#### [本文抜粋]
大酒飲みでだらしないばるぼらだが、美倉はなぜか奇妙な魅力を感じて追い出すことができなかった。
彼女を手元に置いておくと不思議と美倉の手は動きだし、新たな小説を創造する意欲がわき起こるのだ。
ばるぼらは、あたかも芸術家を守るミューズのようだった。
その一方、美倉は洋服屋のマネキン人形や、友人の許婚が飼っている犬が妖艶な美女に見えてきて恋におちてしまう。
ばるぼらはそんな幻想から美倉を救い出す。魔法にかかったように混乱する美倉。
美倉の編集者であり彼を密かに慕う甲斐加奈子は、そんな美倉を親身になって心配する。
ばるぼらを不審に思い調べてゆくと、悪魔崇拝の教団の存在が背後に浮かび上がる。
加奈子はばるぼらに魅かれる美倉を止めようとするが、突然に事故に遭って重傷を負ってしまう。
ついにばるぼらは美倉と結婚したいと言い出し、奇怪な儀式のような結婚式を執り行うことになるが、加奈子から事情をきいた友人の小説家四谷が邪魔をして、式は流れる。
ばるぼらは怒って姿を消し、美倉は取り憑かれたようにその後を追ってゆく。
いつしか美倉は、ばるぼらなくては生きていけないようになっていた。
別人になりすましたようなばるぼらを発見し、口論の末、美倉は衝動的に彼女の首を絞めてしまう。
しかし、気が付くとばるぼらの姿はまた消えている。
ばるぼらは現実の女の子なのか、美倉の幻なのか。
狂気の生み出す迷宮のような世界に美の巨人は堕ちてゆく。
ばるぼらは美倉を殺そうとして、反対に自分が瀕死の状態になる。
美倉はそんなばるぼらを連れて山奥の山荘に逃げ込み、そこに閉じ込められる。
いったい何の呪いなのだろうか。
死んだように動かないばるぼらの肉体を見つめながら、美倉は全身全霊をこめて小説を書き上げるのだった。
その題名は『ばるぼら』・・・。

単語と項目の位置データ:
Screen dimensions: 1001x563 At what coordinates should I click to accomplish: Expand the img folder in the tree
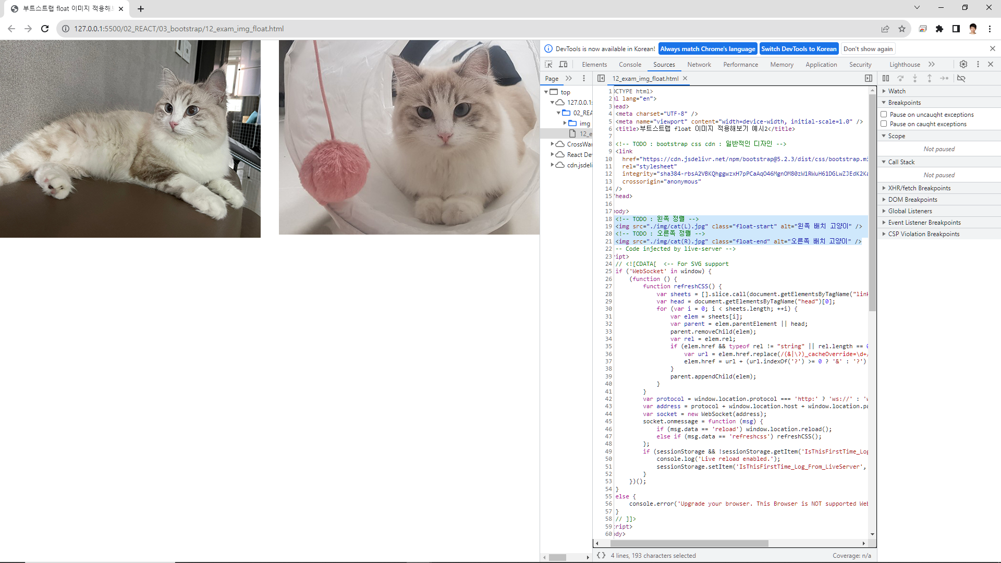pyautogui.click(x=565, y=123)
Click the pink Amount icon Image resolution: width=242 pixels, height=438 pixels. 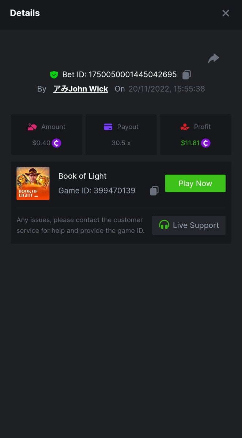point(32,127)
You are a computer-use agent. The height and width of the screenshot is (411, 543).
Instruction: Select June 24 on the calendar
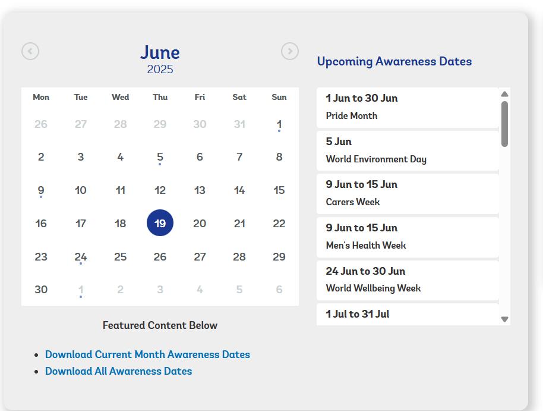[81, 257]
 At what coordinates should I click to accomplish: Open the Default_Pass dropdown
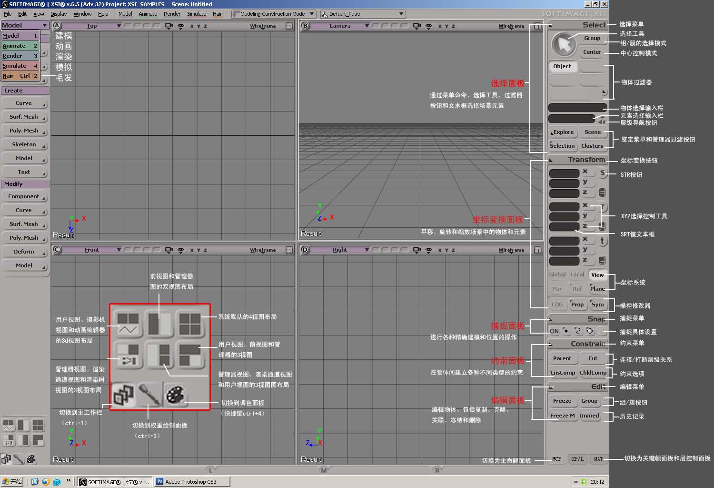click(x=363, y=14)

#### [作業内容]
A. 本文抜粋のあらすじから、「ばるぼらは、あたかも芸術家を守るミューズのようだった。」以降「に遭って重傷を負ってしまう。」までの全文を一字一句違えず引用せよ。
B. 本文抜粋のあらすじに基づき、次の問いに答えよ。
(i) 美倉の編集者であり、彼を密かに慕っている人物の名前は何か。
(ii) 結婚式の邪魔をした友人の小説家の名前は何か。
(iii) 美倉が瀕死のばるぼらを連れて逃げ込んだ場所はどこか。

#### [期待される出力]
A.
ばるぼらは、あたかも芸術家を守るミューズのようだった。
その一方、美倉は洋服屋のマネキン人形や、友人の許婚が飼っている犬が妖艶な美女に見えてきて恋におちてしまう。
ばるぼらはそんな幻想から美倉を救い出す。魔法にかかったように混乱する美倉。
美倉の編集者であり彼を密かに慕う甲斐加奈子は、そんな美倉を親身になって心配する。
ばるぼらを不審に思い調べてゆくと、悪魔崇拝の教団の存在が背後に浮かび上がる。
加奈子はばるぼらに魅かれる美倉を止めようとするが、突然に事故に遭って重傷を負ってしまう。

B.
(i) 甲斐加奈子
(ii) 四谷
(iii) 山奥の山荘